--- Written instruction ---
Which characters from the Mass Effect games does the article on the Mass Effect 3 Extended Cut below mention by name?

BEGIN Text

Whether or not it was the feeling of a majority of those who played through Mass Effect 3 and felt the ending was lacking in plenty of ways, BioWare felt that enough were upset to warrant some further development. Those solutions came in the form of Mass Effect 3‘s Extended Cut DLC, fleshing out Commander Shepard’s fate and granting several glimpses at how the player’s final decisions impacted the greater galaxy.
The release isn’t likely to bring those who felt the ending was a complete letdown and those who felt it was fine as it was together in a happy medium. But that doesn’t mean that the developers didn’t answer plenty of fan demands, and even show some of the inspired storytelling and greater fiction that fans initially fell in love with.
There may have been too many changes to notice them all, but it doesn’t seem right to let the good be overlooked altogether. Here are a few of the changes and nods brought with the Extended Cut DLC, along with a few questions we’d still like answered. BioWare may not have shown all of the cards we would like them to have, but that doesn’t mean they can’t be addressed at some point down the road. And if they’re thinking of what games in the Mass Effect universe to make next, we’ve got plenty of ideas already.
If there was one aspect of the original endings that felt completely out of place, it was the sudden backseat that most of the crew took to Shepard’s choice. While most of the last two games was spent recruiting talent from across the galaxy only to be disbanded, then… re-banded, Shepard ended up having to go into battle all alone. Even though Mass Effect 2‘s final boss battle went over like a lead balloon, the chance to take the entire squad into the final fight made all the time seem worthwhile.
Luckily, it seemed that BioWare realized an extended ending was an opportunity to show a bit more of how Shepard’s friends and loved ones stood beside him or her, even if they weren’t able to physically do so. Seeing a victorious Wrex, or Jack tending to her student soldiers depending on the decisions made showed that they weren’t completely forgotten. Shepard’s final assault may have been one that had to be taken alone, but discounting the existence of the surrounding characters didn’t make any sense.

END Text
BEGIN Data

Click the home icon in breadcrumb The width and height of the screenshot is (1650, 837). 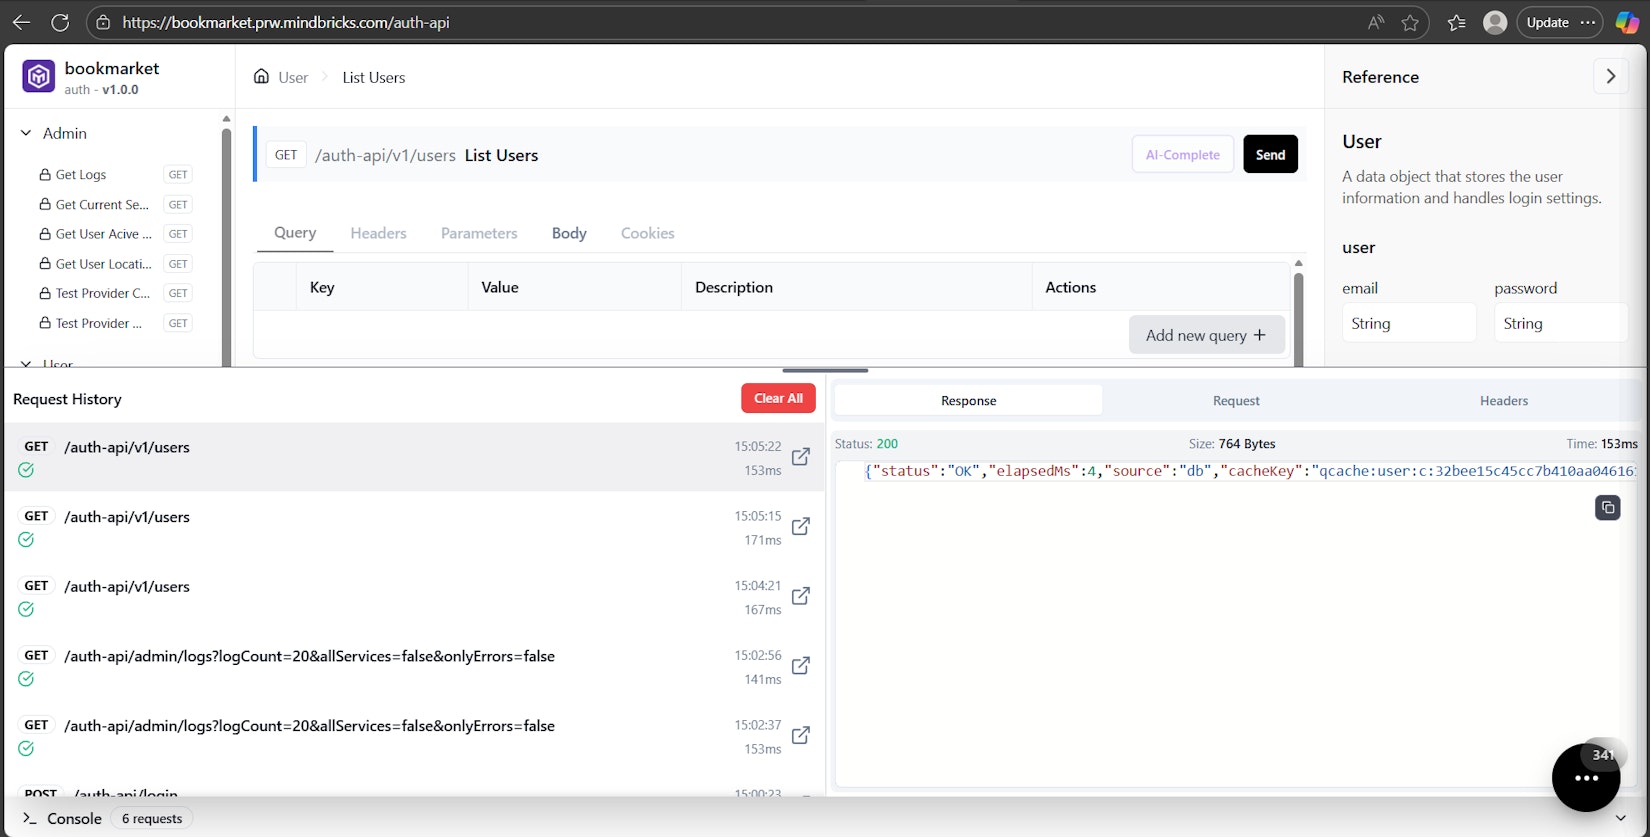[261, 77]
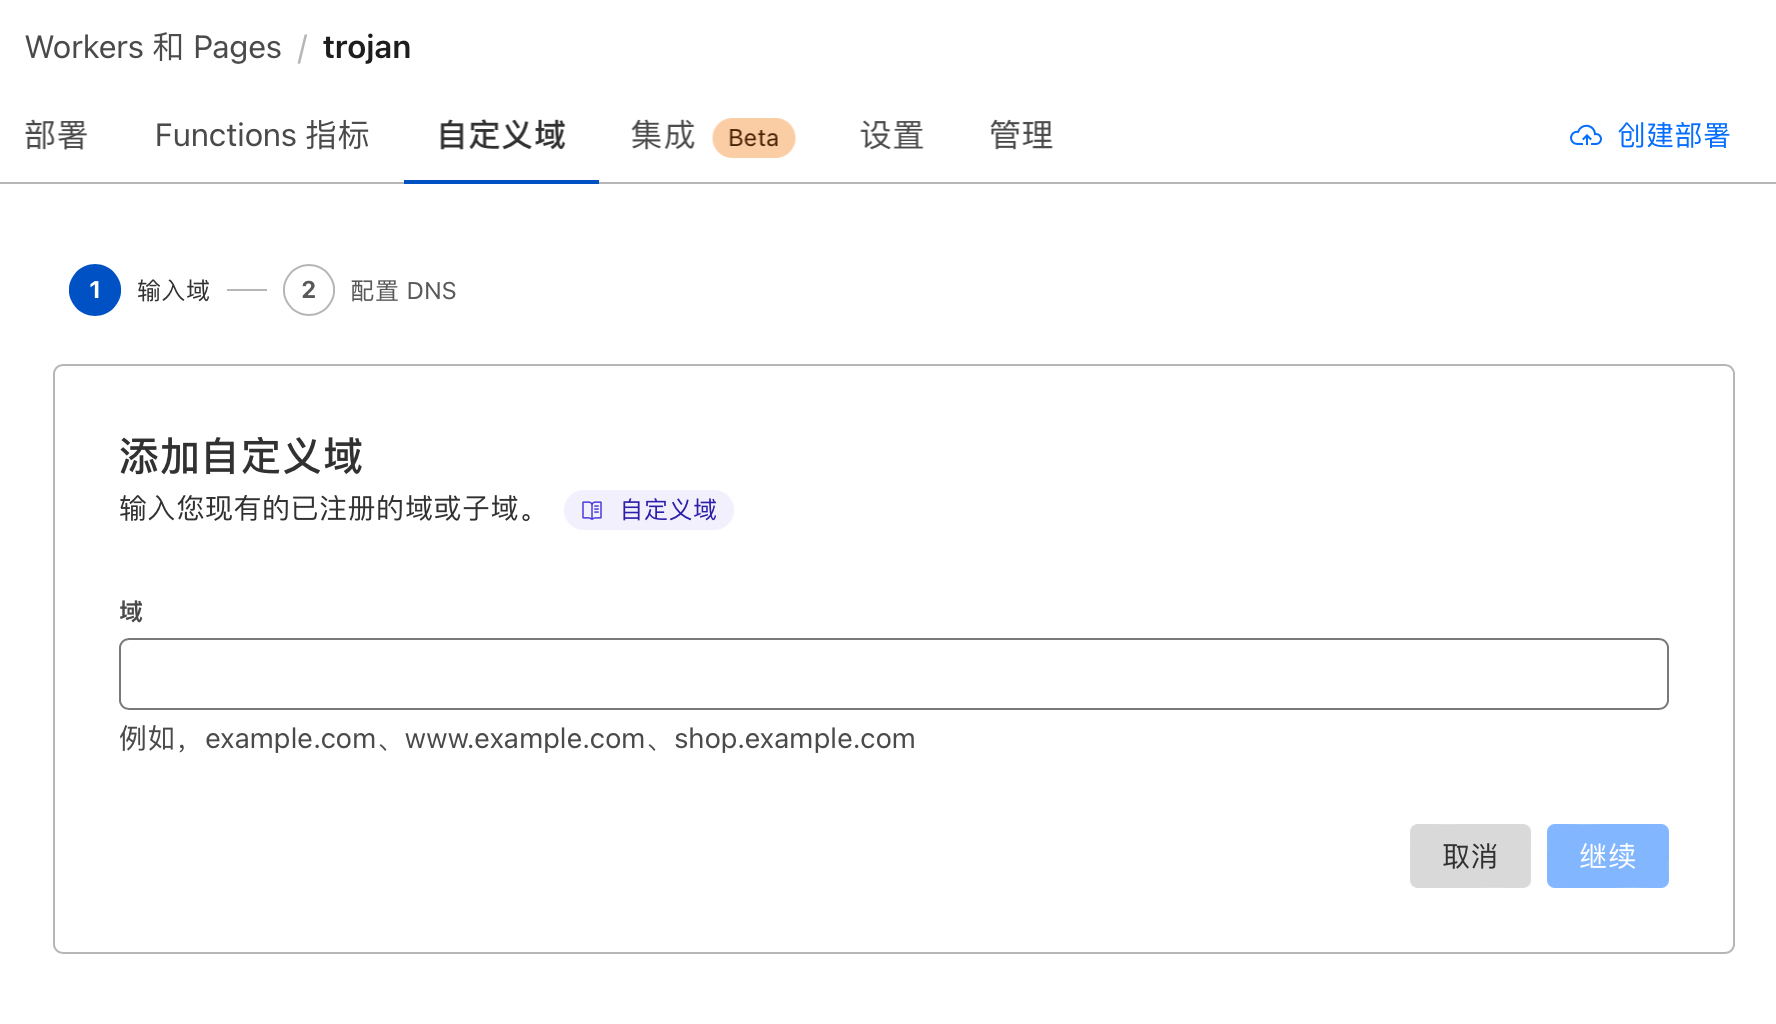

END Data

--- Result of the exercise ---
Commander Shepard, Wrex, Jack